Dataset entries:

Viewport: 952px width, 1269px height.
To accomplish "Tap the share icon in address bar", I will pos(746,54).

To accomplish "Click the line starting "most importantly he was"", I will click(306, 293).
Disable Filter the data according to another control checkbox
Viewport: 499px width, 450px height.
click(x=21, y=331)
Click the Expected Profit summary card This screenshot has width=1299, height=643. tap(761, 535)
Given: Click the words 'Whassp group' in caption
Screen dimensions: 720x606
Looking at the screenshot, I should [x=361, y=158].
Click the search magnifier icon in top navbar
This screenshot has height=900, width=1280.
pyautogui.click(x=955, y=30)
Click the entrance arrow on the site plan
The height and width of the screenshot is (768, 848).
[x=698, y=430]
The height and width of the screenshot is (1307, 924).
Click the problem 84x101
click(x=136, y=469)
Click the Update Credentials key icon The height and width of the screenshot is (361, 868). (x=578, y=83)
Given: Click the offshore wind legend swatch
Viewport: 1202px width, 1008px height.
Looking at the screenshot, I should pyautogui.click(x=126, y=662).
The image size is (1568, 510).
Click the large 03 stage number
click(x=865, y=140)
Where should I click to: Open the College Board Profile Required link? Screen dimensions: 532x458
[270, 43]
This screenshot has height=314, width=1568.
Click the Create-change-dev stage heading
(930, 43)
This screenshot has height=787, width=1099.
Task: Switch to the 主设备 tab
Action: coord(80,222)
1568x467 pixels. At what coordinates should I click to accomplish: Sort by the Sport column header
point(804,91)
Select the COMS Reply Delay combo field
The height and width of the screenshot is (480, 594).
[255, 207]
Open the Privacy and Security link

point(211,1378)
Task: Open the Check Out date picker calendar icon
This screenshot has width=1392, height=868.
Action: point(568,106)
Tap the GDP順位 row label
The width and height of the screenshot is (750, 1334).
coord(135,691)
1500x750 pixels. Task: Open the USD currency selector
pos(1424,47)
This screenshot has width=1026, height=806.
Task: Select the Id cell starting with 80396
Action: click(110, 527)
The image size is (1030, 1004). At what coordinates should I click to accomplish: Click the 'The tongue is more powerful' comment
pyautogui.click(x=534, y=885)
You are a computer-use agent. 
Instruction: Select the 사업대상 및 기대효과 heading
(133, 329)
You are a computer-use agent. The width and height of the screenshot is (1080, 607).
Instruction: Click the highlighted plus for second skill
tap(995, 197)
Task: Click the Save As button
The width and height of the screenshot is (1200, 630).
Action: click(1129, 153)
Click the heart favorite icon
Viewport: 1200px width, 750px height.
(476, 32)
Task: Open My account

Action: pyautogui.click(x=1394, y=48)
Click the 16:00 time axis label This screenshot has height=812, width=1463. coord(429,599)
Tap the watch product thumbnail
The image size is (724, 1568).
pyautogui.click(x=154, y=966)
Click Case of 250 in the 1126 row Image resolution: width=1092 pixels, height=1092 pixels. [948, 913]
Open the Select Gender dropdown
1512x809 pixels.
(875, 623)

Required action: Find the line that contains "This screenshot has width=1392, height=868.". Write out that line and every line after it through the end of the data, exactly, and nothing else.

Output for this task:
This screenshot has width=1392, height=868.
Action: point(568,106)
Tap the GDP順位 row label
The width and height of the screenshot is (750, 1334).
coord(135,691)
1500x750 pixels. Task: Open the USD currency selector
pos(1424,47)
This screenshot has width=1026, height=806.
Task: Select the Id cell starting with 80396
Action: click(110, 527)
The image size is (1030, 1004). At what coordinates should I click to accomplish: Click the 'The tongue is more powerful' comment
pyautogui.click(x=534, y=885)
You are a computer-use agent. 
Instruction: Select the 사업대상 및 기대효과 heading
(133, 329)
You are a computer-use agent. The width and height of the screenshot is (1080, 607).
Instruction: Click the highlighted plus for second skill
tap(995, 197)
Task: Click the Save As button
The width and height of the screenshot is (1200, 630).
Action: click(1129, 153)
Click the heart favorite icon
Viewport: 1200px width, 750px height.
(476, 32)
Task: Open My account

Action: pyautogui.click(x=1394, y=48)
Click the 16:00 time axis label This screenshot has height=812, width=1463. coord(429,599)
Tap the watch product thumbnail
The image size is (724, 1568).
pyautogui.click(x=154, y=966)
Click Case of 250 in the 1126 row Image resolution: width=1092 pixels, height=1092 pixels. [948, 913]
Open the Select Gender dropdown
1512x809 pixels.
(875, 623)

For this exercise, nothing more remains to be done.